• Extracted records
——————————

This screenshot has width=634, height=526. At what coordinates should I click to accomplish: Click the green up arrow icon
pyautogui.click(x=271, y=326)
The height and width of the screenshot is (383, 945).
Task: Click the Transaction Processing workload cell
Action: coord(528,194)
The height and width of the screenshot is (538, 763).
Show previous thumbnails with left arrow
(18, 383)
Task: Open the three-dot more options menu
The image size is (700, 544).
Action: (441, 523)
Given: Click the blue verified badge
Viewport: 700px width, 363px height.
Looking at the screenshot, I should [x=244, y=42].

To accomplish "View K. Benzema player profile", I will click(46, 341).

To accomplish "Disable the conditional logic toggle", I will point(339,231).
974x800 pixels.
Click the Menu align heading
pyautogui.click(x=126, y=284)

——————————

• Required action
What belongs in the answer is each line of the listing that contains the word "will".

• Answer for the task
To accomplish "View K. Benzema player profile", I will click(46, 341).
To accomplish "Disable the conditional logic toggle", I will point(339,231).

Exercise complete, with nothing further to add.